Jeff Daniels’ Fallback Plan, Part 2

Continued from Part One

Bill Kopp: When most people think of well-known actors – or musicians for that matter – we more or less assume that they live in New York City or Los Angeles. You live in Chelsea, the small town in which you grew up, about an hour west of Detroit. This might be a chicken-or-egg question, but in what ways do you think your decision to live there colors your work?

Jeff Daniels: Hmm. I don’t know.

I had a journalist ask me once, ‘Are you trying to attain the same success you have as an actor with your songwriting?’ No. I’m just doing it because I have to. Jim Carrey and I were talking recently, and he said, ‘I have to create.’ He’s turned into this fabulous artist and sculptor. We have to be creating something; that’s kind of what we were born to do. So in my case it ends up being plays that go straight to the Purple Rose; if they’re done anywhere else, terrific. If they’re not, I don’t care.

→ **What you have to do**
Retype the passage of the interview from "Jeff Daniels: Hmm." up to and including "I don’t care.".

[Raw records]
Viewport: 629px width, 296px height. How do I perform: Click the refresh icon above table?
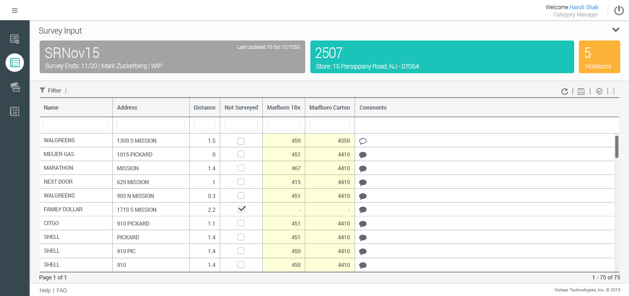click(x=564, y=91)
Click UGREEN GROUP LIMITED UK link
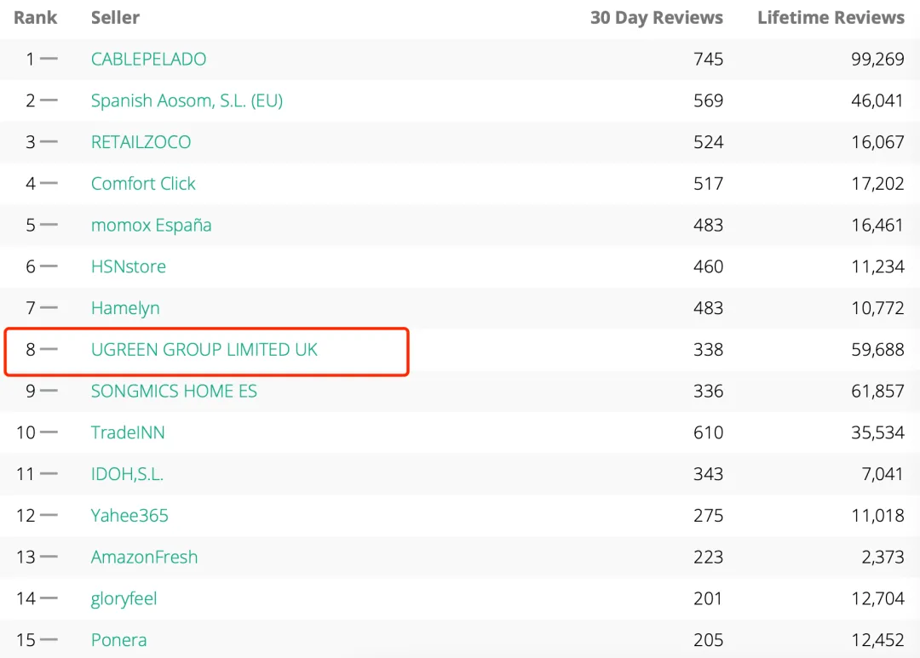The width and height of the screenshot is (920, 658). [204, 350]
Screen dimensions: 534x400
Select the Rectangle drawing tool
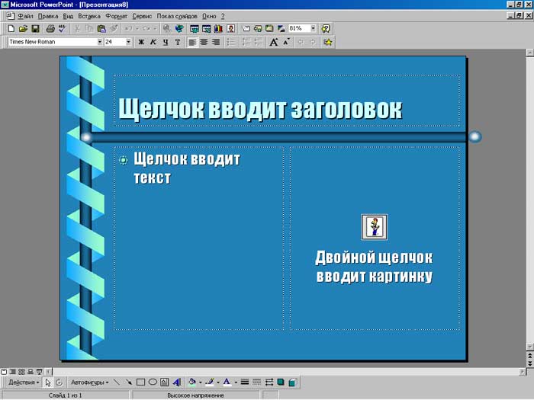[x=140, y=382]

==

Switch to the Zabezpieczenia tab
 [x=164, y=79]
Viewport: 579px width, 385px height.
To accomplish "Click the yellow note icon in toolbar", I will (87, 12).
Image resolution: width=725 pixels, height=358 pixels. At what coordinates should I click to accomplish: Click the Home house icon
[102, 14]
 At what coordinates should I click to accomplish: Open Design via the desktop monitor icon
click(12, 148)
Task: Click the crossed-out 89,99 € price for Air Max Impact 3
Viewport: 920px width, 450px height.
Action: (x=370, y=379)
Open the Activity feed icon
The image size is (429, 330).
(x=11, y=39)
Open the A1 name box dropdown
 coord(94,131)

...

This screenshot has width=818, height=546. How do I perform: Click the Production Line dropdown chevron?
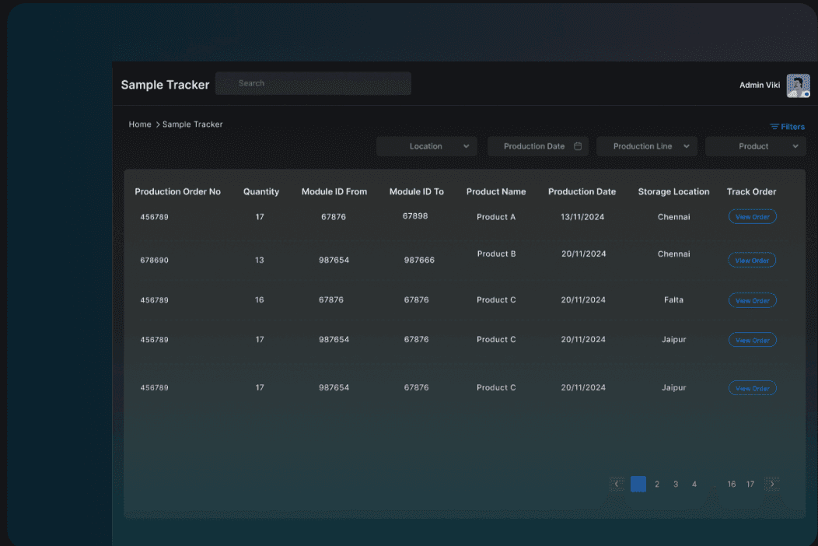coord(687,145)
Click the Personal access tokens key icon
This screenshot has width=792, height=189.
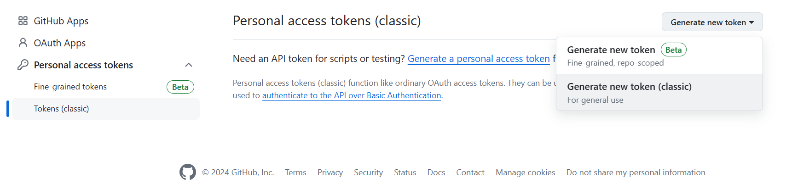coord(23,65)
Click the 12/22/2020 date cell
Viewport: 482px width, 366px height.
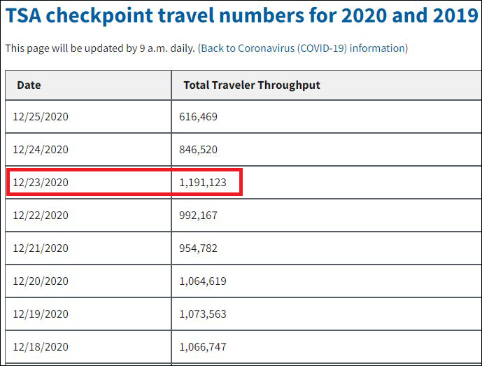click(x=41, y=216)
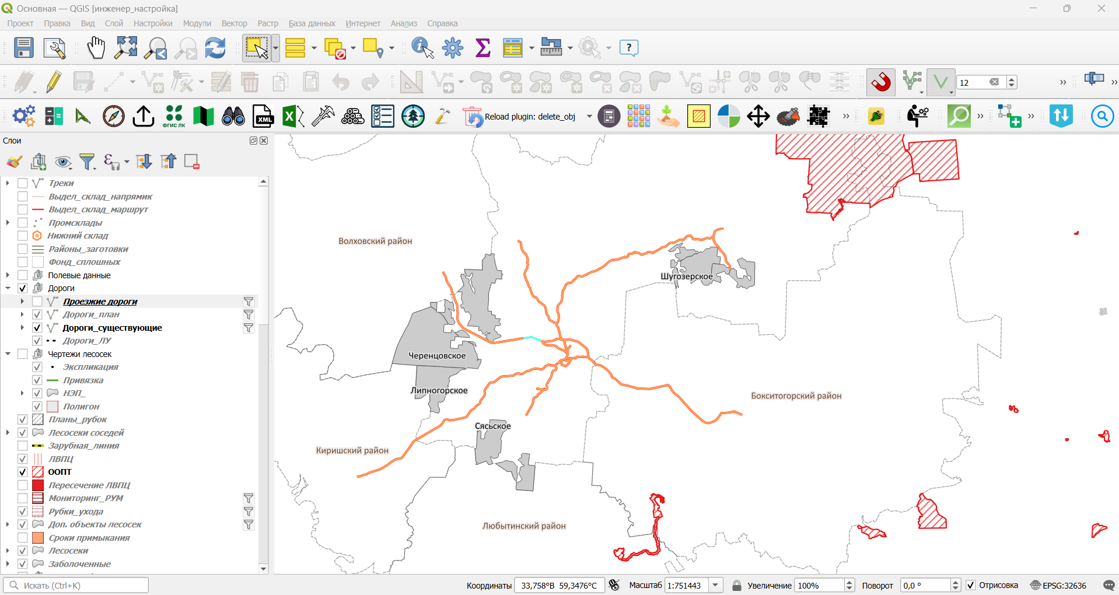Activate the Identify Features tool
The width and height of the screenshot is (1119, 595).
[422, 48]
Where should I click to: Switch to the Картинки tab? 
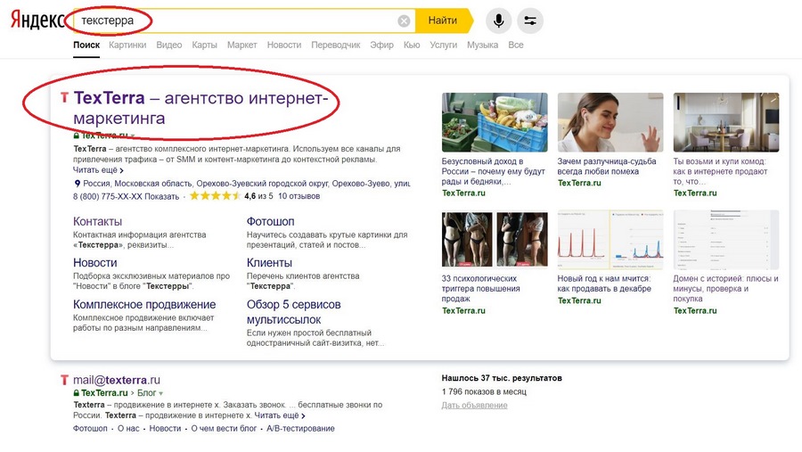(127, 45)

→ **Correct response**
Jeff Daniels: Hmm. I don’t know.

I had a journalist ask me once, ‘Are you trying to attain the same success you have as an actor with your songwriting?’ No. I’m just doing it because I have to. Jim Carrey and I were talking recently, and he said, ‘I have to create.’ He’s turned into this fabulous artist and sculptor. We have to be creating something; that’s kind of what we were born to do. So in my case it ends up being plays that go straight to the Purple Rose; if they’re done anywhere else, terrific. If they’re not, I don’t care.